Mr. Crawford said he worked closely with Ms. Gabbard in drawing up plans for counterintelligence reforms. U.S. counterintelligence has not evolved at the same time foreign spying threats are increasing.

“I mean, it just seems like every week I get another brief on something else that’s CI related,” Mr. Crawford said. “We’re not  running our best game.”

One problem is what the chairman called the permissive landscape in the United States that makes it easier for foreign spies to conduct operations with impunity.

“So we just feel the need to reset and start taking a more proactive approach as it applies to CI with particularly our great power adversaries,” he said.

The reforms would also codify in law an interagency National Counterintelligence Task Force currently made up of security officials from various agencies in government. On China, Mr. Crawford said Beijing’s spying operations are the major concern.

“The red lights are flashing critical levels,” he said of Chinese spying.

The Russian intelligence services are no longer the KGB but still a major worry, he said.

Mr. Crawford said the Senate version of the authorization bill does not contain the reforms. But there have been discussions with senators, and he said he is hopeful the reform legislation will be adopted in a final bill during a House-Senate conference.

“We hope that they’ll come along with us there,” he said.

The FBI is in charge of counterintelligence domestically. The bureau has suffered a string of failures, including the recent conviction of Charles F. MGonigal, the former FBI counterspy chief in New York, on corruption charges, and the firing in 2018 of FBI counterintelligence chief Peter Strzok, who ran the now discredited probe into Mr. Trump and Russian collusion.

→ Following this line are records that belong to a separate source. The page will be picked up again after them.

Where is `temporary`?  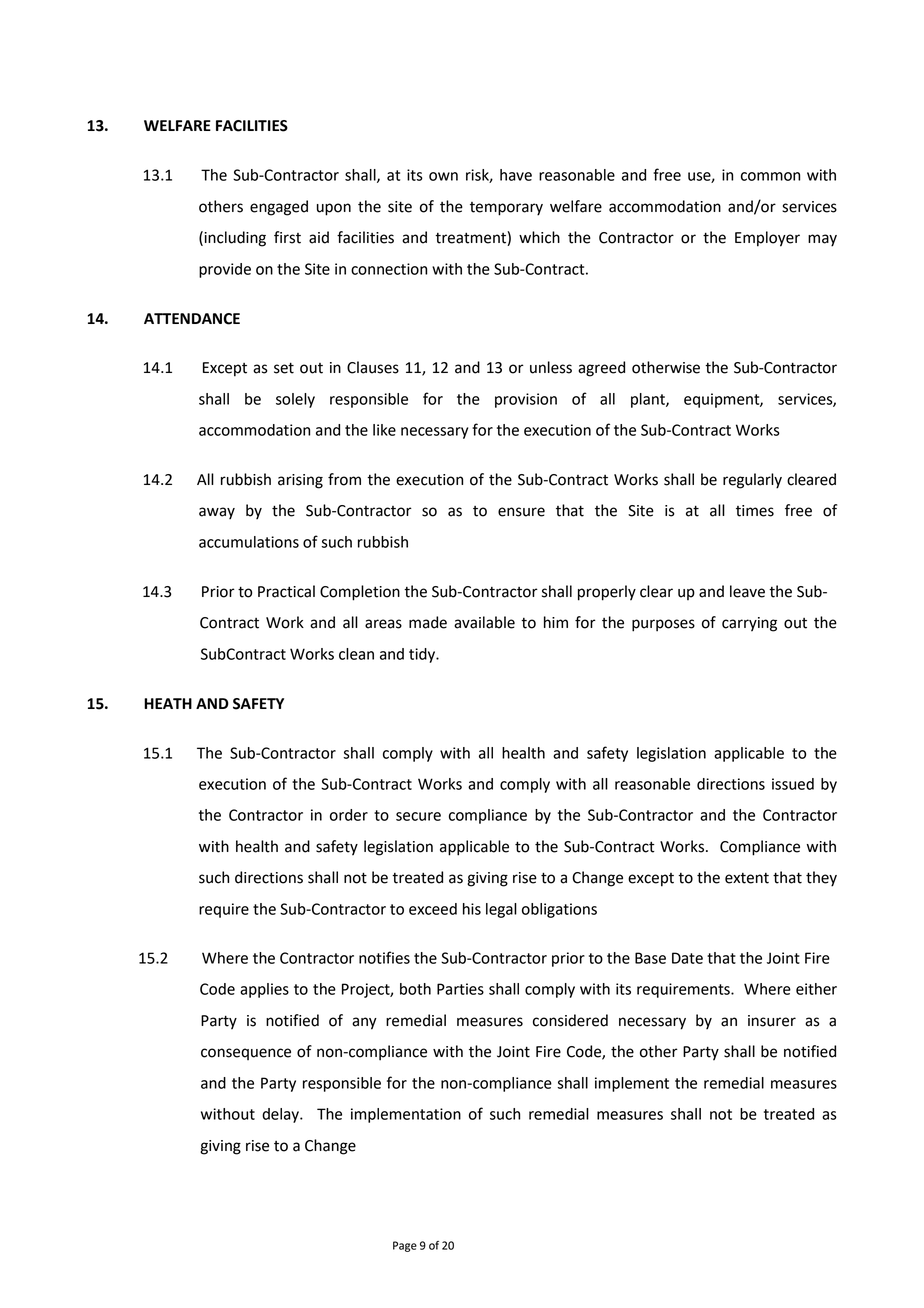
temporary is located at coordinates (506, 209).
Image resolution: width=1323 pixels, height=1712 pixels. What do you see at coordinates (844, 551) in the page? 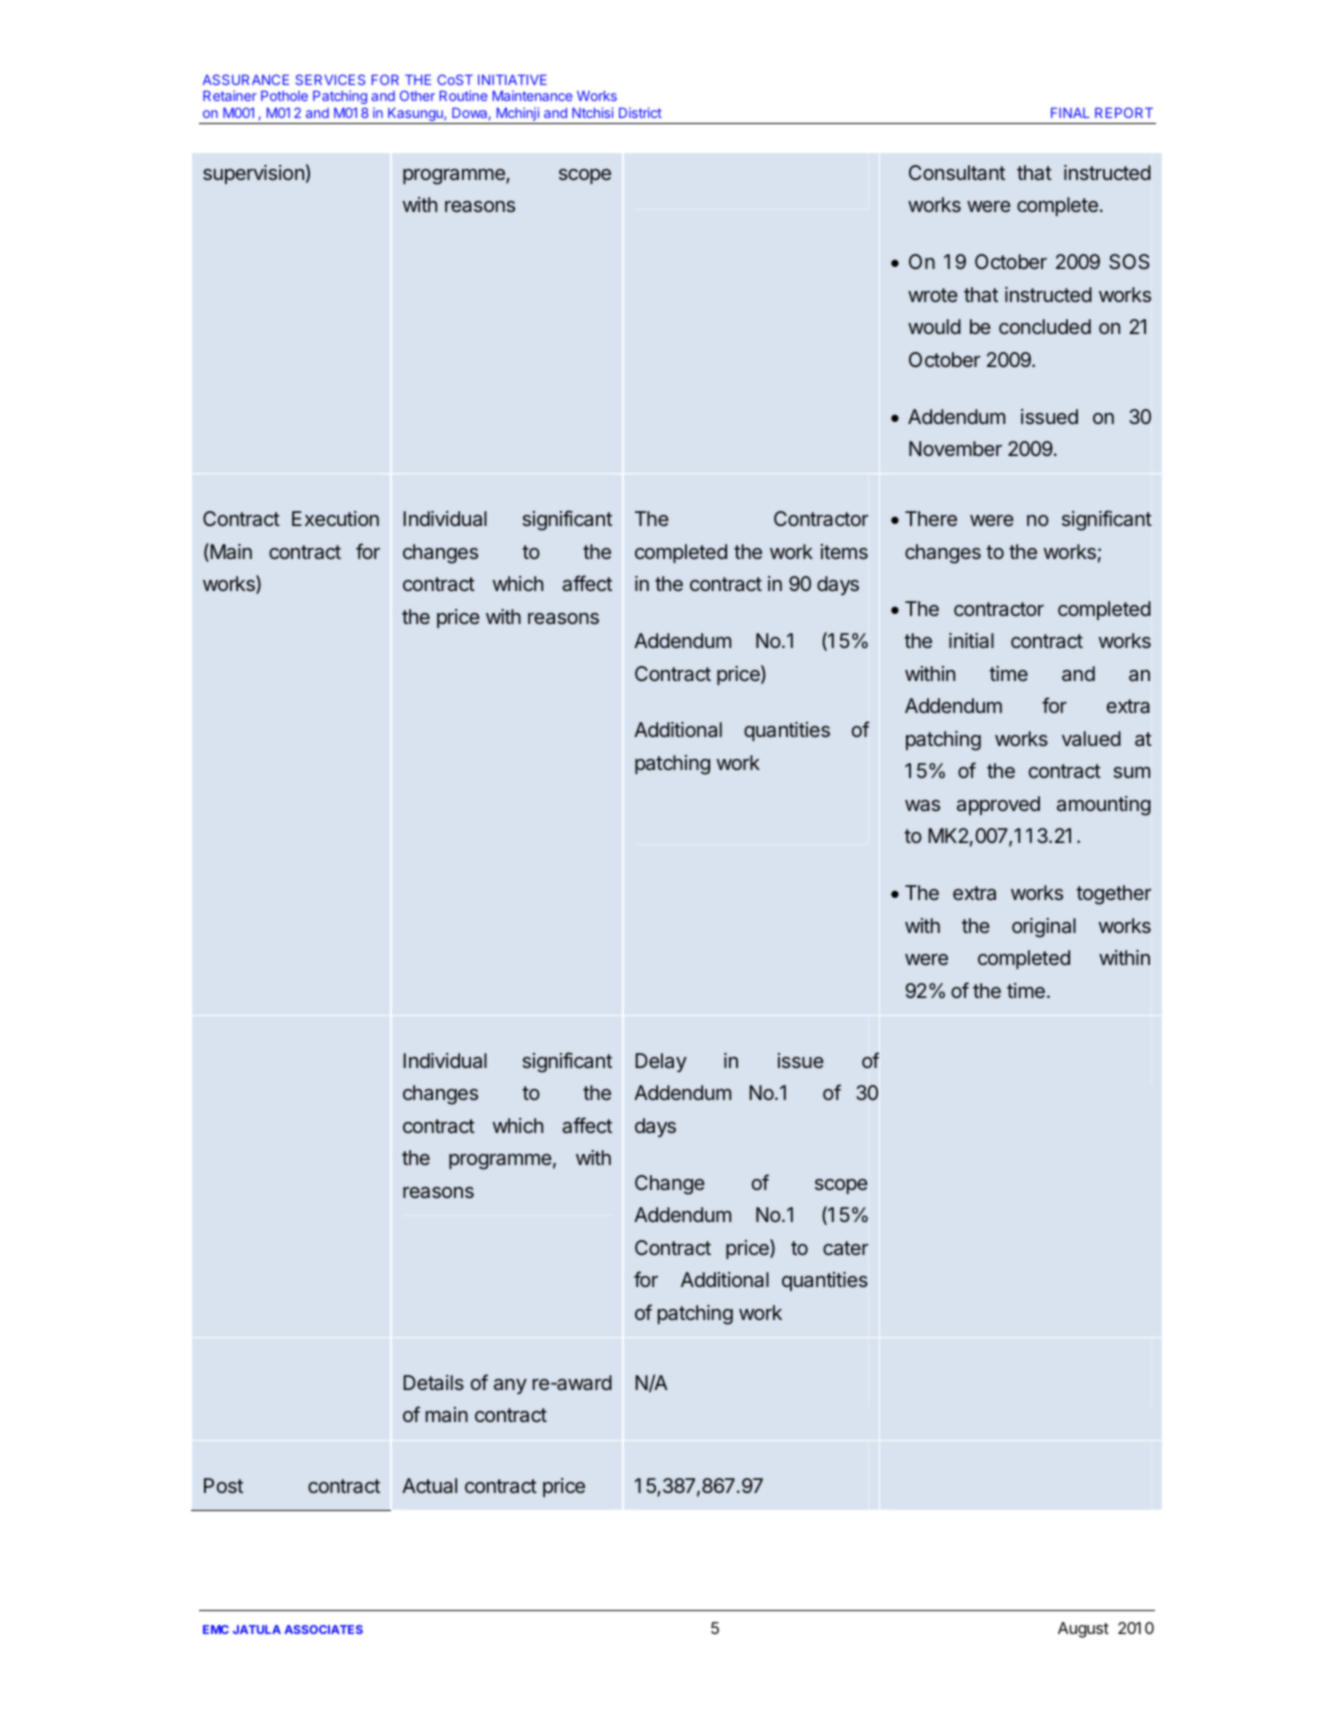
I see `items` at bounding box center [844, 551].
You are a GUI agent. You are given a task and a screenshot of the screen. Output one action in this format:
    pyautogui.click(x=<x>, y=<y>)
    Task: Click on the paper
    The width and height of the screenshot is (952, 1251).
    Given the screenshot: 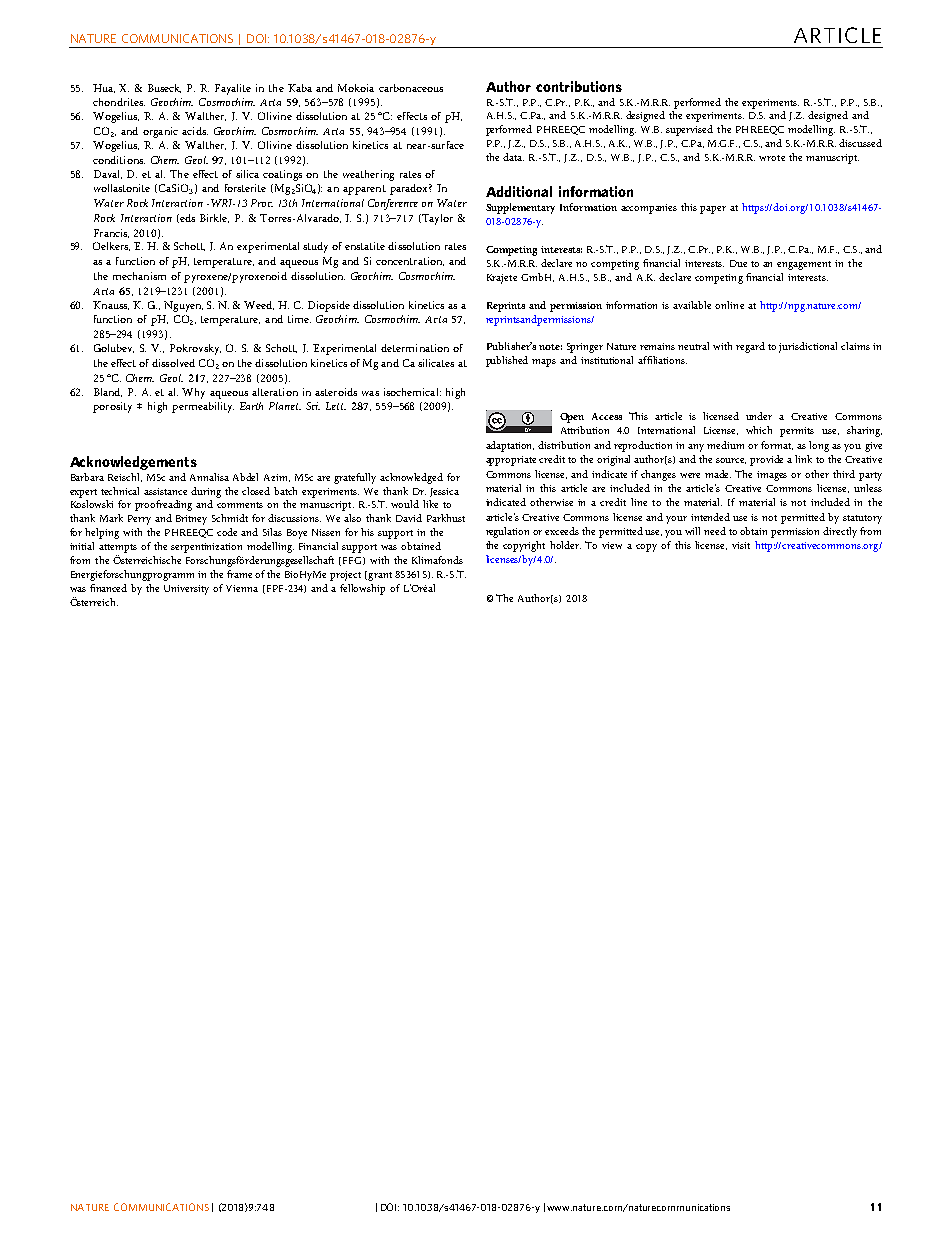 What is the action you would take?
    pyautogui.click(x=713, y=210)
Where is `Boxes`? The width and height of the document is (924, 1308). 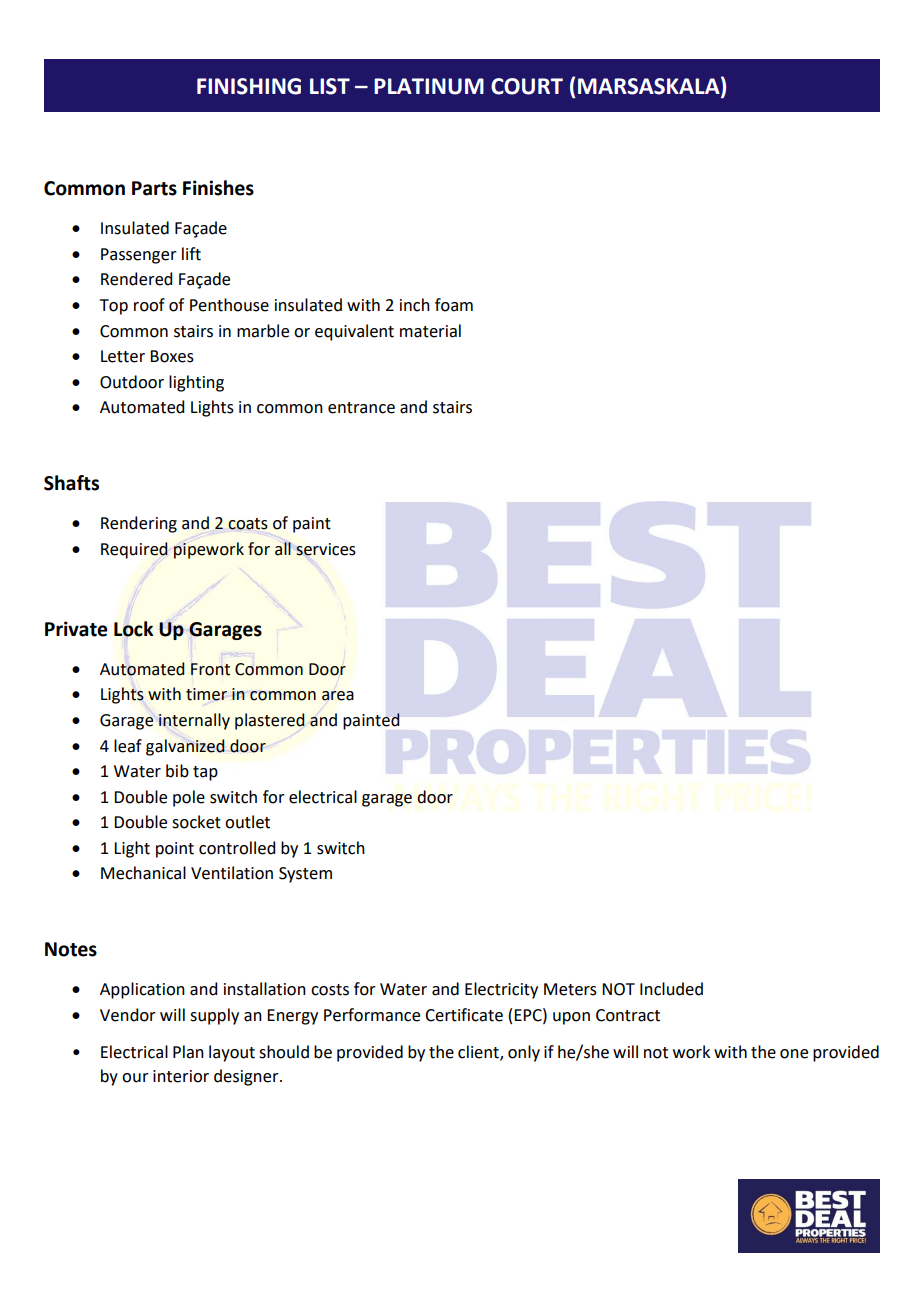 Boxes is located at coordinates (172, 356).
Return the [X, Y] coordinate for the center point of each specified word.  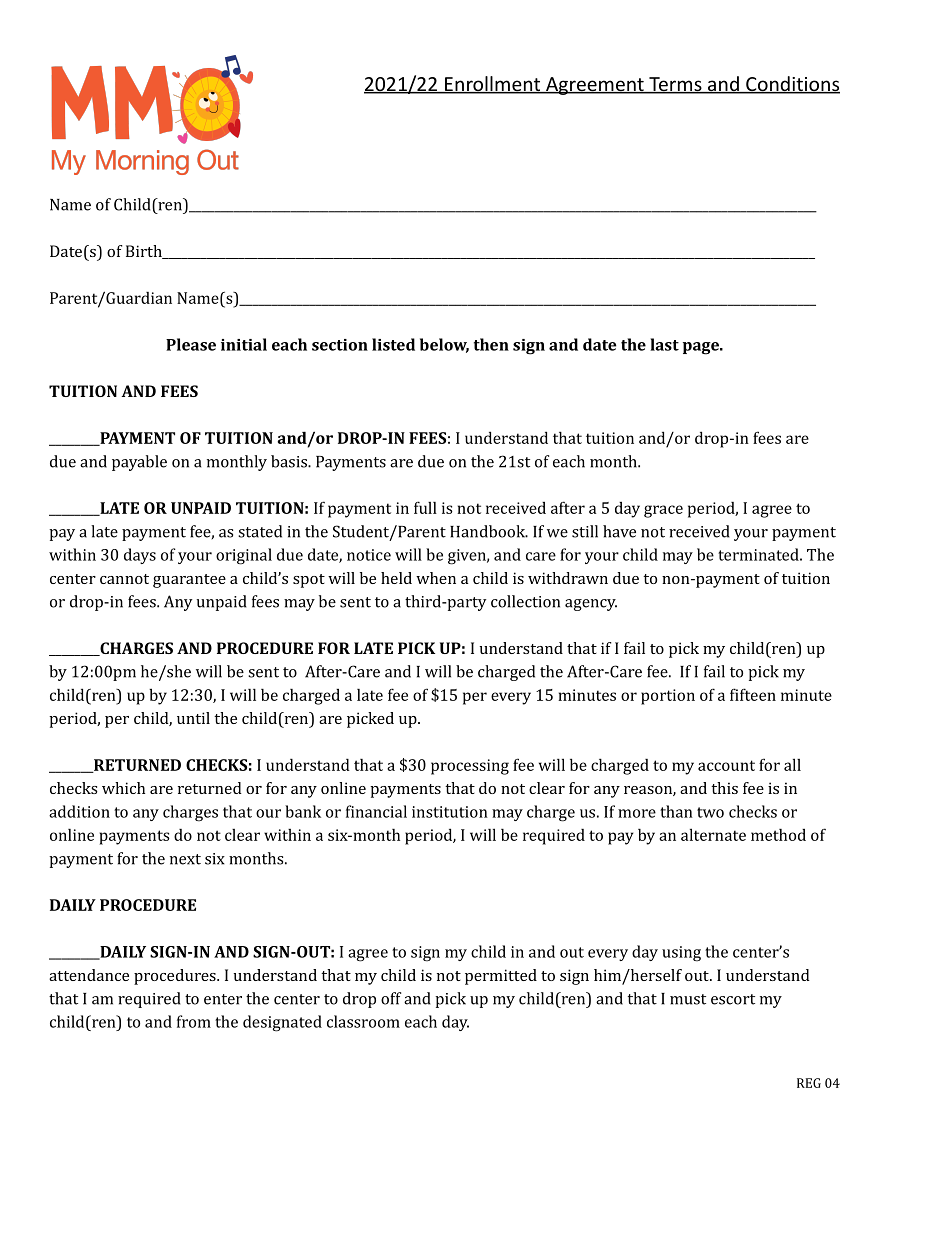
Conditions [792, 85]
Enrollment [493, 85]
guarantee [189, 581]
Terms [675, 85]
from [194, 1021]
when [436, 578]
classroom [363, 1021]
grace [663, 511]
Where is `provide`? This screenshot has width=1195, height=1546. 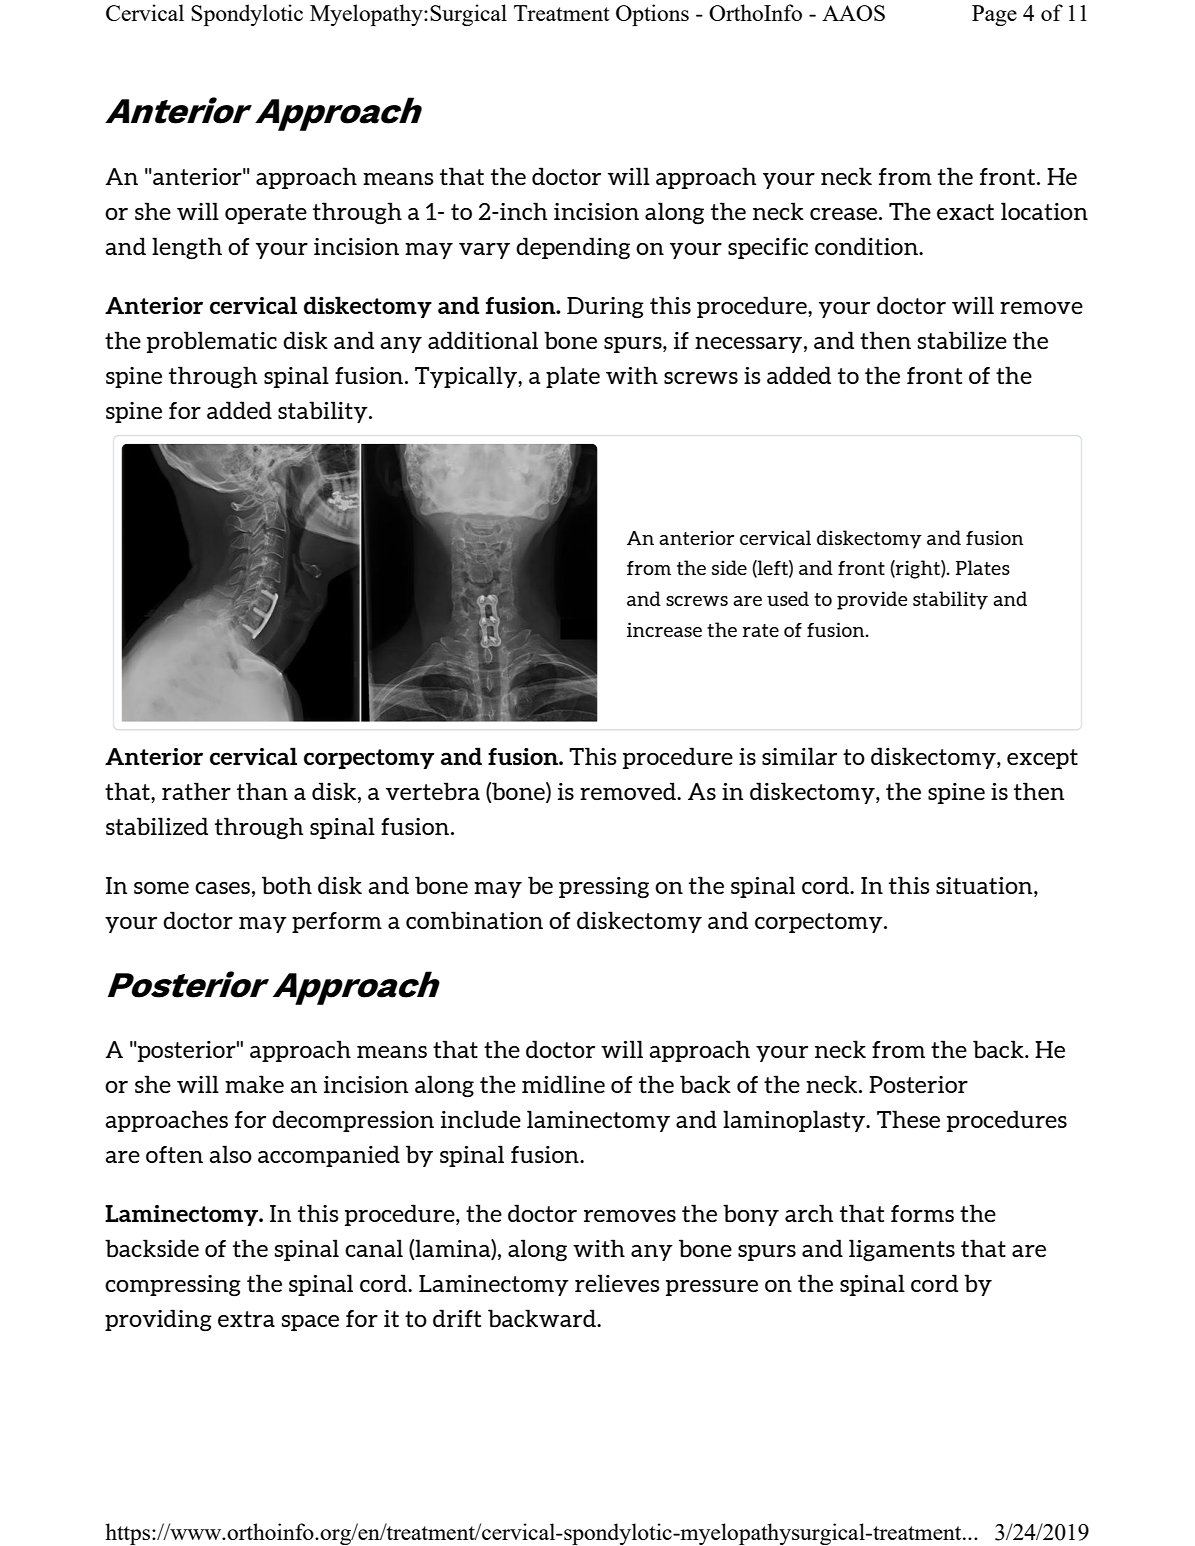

CIA counterintelligence during the 1960s and 1970s was an independent function and played a powerful role within the agency and larger U.S. government under its chief, James Jesus Angleton, who died in 1987. Angleton, however, was forced out following disclosures of domestic spying operations and what his critics said was overzealousness in pursuing then-Soviet moles in the agency.

After Angleton, many in the intelligence community called his brand of spy hunting “sick think,” and led to a downgrading of the function.

What followed has been a seemingly uninterrupted string of extremely damaging spy penetrations. They include CIA turncoat Aldrich Ames who gave away all CIA agents to Moscow, and FBI traitor Robert Hanssen who also spied for Moscow.

Since the post-Angleton period, nearly every agency of the federal government has been damaged by foreign spy breaches, mainly involving the loss of secrets to Russia, China and Cuba.

One major recent intelligence disaster was the CIA’s loss of nearly all its recruited agents in China beginning in 2010. The agent loss was the result of turncoat CIA officers and technical breakdowns that allowed China’s Ministry of State Security to unravel the agency’s spy network.

In 2023, then-CIA Director William Burns said the agency was making progress in rebuilding agent networks in China after the devastating losses.

Former CIA officer Sam Faddis said the reform legislation would be good if U.S. intelligence agencies start to approach counterintelligence with more vigor.

“Fundamentally, though, it begs the question: Who is going to do it? Who will run these ops?” he said.“The FBI has no idea what it is doing in this realm. CIA has lost its edge. If we don’t change that, we are just wishing we could do better,” he said.

Michele Van Cleave, former national counterintelligence director, warned that Department of Government Efficiency efforts to cut waste and abuse pose counterintelligence risks and increases the danger of theft of information by Russia, China and other spy services.

“Having served as head of U.S. counterintelligence, I have no doubt that hostile intelligence services have been working overtime to take advantage of this golden opportunity,” Ms. Van Cleave wrote in The Hill.

“The red carpet rolled out by DOGE to our adversaries would be a difficult CI challenge under the best of circumstances, but today our counterintelligence enterprise is crumbling at the seams,” she said.

U.S. counterintelligence services are only able to provide coverage against less than 10% of the highest priority foreign intelligence personnel in or transiting the United States, Ms. Van Cleave said.